Copy out every line of the data below, character for character, with no changes.

====== Provided data

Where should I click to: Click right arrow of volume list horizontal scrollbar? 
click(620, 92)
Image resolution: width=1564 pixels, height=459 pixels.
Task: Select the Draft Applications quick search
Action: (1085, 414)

============

### [Result of this task]
Where should I click to: Click right arrow of volume list horizontal scrollbar? 
click(620, 92)
Image resolution: width=1564 pixels, height=459 pixels.
Task: Select the Draft Applications quick search
Action: (1085, 414)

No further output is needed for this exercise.